▸ **Passage**
********************

Wednesday 15 August 2012

On "Days of Nothing"

Every day this week I've read something via Twitter that's made me want to rush home and (angrily) write something. Monday, Girlfriend mode: a topic so toxic and over-discussed that I realised after a paragraph I could say nothing original or useful or that would make me feel in any way good. Yesterday, rape culture in gaming and something I'm quite proud of. Today, Robert Florence's problematic Days of Nothing article. This isn't going to be a particularly considered, reasoned or well written piece - some other time hopefully - I'm tired and annoyed and I just want to get this shit out of my head and into words so I can stop thinking about it.

I actually kind of agree with the central point: don't only take action when something goes wrong. Make positive decisions all the time and call out sexism (or whatever you disagree with) wherever you see it, rather than just on the "headline" days. I fit somewhere into the "3. Gamers" category and I like to think I'm generally doing what is described (hence yesterday, hence not buying games with objectionable content or marketing - sorry Borderlands 2 I was quite looking forward to you. A slip up it may have been, but given uncle Duke I really can't give you the benefit of the doubt).

But AAAARG this giant, stupid fallacy that there's some special sexism unique to gaming. This insane idea that we've somehow created a toxic environment out pure excess testosterone in an otherwise tolerant world, which we need to band together as gamers and be "embarrassed" and "ashamed" of. Why do we need to not only subscribe to the counter-productive "outsider" notion that we're part of some specially problematic (and for that matter distinct, discrete and homogeneous) sub culture, but actively encourage this attitude? For fucks sake.

********************

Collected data
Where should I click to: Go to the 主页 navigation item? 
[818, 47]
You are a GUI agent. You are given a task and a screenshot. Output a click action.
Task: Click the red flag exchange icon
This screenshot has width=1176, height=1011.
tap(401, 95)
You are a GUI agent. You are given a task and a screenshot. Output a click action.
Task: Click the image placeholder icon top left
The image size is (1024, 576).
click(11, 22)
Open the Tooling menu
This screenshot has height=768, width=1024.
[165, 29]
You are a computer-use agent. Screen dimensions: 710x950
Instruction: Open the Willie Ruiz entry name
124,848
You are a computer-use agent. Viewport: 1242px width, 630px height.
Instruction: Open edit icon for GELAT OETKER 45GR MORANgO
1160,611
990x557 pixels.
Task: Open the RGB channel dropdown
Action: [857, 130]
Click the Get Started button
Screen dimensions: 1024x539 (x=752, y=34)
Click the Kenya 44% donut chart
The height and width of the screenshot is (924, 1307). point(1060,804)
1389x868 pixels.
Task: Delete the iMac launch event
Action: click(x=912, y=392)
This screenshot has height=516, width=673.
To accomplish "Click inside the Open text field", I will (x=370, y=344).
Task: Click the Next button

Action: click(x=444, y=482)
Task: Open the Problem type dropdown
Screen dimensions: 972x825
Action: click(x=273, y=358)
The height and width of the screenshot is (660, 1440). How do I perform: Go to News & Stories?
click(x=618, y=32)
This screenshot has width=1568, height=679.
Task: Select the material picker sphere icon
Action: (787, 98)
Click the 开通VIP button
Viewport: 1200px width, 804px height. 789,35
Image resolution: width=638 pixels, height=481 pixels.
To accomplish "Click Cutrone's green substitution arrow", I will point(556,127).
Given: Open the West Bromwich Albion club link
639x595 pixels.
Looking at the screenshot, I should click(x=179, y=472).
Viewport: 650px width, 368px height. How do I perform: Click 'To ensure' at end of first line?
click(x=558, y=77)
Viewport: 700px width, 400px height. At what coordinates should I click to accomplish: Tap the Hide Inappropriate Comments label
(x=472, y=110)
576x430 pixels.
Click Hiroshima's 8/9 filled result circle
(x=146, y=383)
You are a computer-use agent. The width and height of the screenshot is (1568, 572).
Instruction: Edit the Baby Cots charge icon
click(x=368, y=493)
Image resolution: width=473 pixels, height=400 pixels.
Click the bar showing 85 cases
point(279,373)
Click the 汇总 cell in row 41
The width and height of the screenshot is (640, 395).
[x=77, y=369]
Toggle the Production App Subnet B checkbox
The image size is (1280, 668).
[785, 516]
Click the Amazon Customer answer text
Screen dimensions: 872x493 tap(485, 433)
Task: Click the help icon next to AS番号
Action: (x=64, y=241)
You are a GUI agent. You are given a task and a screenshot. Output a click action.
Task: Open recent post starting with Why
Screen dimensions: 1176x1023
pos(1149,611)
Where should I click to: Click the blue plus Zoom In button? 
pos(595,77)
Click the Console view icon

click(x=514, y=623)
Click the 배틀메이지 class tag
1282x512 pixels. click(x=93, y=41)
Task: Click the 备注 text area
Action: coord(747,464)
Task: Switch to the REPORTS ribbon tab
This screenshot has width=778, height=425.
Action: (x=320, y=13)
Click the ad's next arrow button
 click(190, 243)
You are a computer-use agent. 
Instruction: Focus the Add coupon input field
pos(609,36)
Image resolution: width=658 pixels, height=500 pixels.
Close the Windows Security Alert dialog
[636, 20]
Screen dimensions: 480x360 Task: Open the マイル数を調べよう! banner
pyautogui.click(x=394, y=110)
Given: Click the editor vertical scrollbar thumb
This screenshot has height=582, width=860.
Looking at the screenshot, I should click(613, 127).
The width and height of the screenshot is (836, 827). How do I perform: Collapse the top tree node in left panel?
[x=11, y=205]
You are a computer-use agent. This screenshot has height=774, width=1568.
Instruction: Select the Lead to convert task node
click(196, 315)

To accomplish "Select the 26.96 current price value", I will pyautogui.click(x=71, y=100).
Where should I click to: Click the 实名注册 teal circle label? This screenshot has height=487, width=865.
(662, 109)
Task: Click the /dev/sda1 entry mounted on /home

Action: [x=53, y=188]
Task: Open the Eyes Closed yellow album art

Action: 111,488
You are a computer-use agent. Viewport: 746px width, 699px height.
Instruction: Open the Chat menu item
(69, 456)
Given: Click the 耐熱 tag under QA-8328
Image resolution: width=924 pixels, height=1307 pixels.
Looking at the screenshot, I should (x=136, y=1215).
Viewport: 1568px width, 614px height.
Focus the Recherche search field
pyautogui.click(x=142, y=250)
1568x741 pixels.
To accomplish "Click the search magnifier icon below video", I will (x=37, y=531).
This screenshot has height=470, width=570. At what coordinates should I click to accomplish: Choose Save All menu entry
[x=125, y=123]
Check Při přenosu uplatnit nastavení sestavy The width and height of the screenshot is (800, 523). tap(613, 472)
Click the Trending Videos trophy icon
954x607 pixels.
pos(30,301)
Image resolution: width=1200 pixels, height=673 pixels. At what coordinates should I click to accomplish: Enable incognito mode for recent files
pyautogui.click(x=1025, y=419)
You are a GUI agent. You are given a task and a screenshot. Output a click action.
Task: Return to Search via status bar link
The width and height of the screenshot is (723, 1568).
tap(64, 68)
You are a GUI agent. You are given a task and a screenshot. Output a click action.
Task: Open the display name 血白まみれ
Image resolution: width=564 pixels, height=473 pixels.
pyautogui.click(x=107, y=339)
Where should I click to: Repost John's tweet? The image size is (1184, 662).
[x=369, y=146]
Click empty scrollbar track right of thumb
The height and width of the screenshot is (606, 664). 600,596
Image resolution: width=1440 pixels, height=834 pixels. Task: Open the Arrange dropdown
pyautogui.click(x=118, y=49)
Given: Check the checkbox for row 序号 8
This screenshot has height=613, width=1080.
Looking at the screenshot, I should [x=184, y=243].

********************

▸ **Exercise A**
Sum up the post on "Days of Nothing" in two sentences.
▸ **Exercise B**
Pick up the post on "Days of Nothing" after its last sentence and keep going.
The collected data has nothing to do with this.

▸ **Task answer A**
The writer, tired and annoyed by things read on Twitter this week, responds to Robert Florence's "Days of Nothing" article and agrees with its central point that sexism should be called out all the time, not only on "headline" days. What the writer rejects is the idea that gaming has a special sexism of its own, one that gamers should band together to be "embarrassed" and "ashamed" of.

▸ **Task answer B**
So, you're thinking, I'm one of those "knee jerk defend games" types. I'm someone who's pissed off because someone is pointing out a problem with my favourite hobby and wants to deny reality. I humbly submit that no I'm really fucking not: I disagree with the above not because I think it's overstating a problem or because I want to play down gaming's issues with gender, but because I think it so vastly understates the scale of this mess, to the point that it makes my head hurt lots and lots and lots and lots.

Gaming's problems are a manifestation and a symptom of the problems of our troubled, awful society. Yes, gaming contains some extreme examples. No, it's no as bad as some other bits (gosh it's really not, this is a cop out I'm aware, but I'll write about this another time). But what's important is that gaming isn't some distinct area or special case that can be looked at in isolation. It's certainly not in need of some theoretical enlightened souls from some fantasy gender neutral mainstream society to come and point at its failures, as if they don't have their own. The film industry is sexist, the music industry is sexist, TV is sexist, politics, business, science, all have their own manifestations of gender bias. If we - speaking here as a member of the human race rather than only a gamer - hold ourselves up to the standards we aspire to, we need to be "embarrassed" and "ashamed" of most of what we do.

A few tits and a lack of decent female character are a problem. A problem that should be shouted about one that pisses me off and makes me very depressed. But this is not the problem. The problem is we give Barbie dolls to girls and action figures to boys, that we expect men to achieve and women to serve, that we segregate our society and culture in idiotic and arbitrary ways, that positions of power in politics and business are dominated by a narrow, unrepresentative demographic. It's cripplingly idiotic to think that we can sort out all of sexism and gender bias in gaming by concentrating solely on games, and not on how fucked up the way we conduct and govern our society and raise our children is.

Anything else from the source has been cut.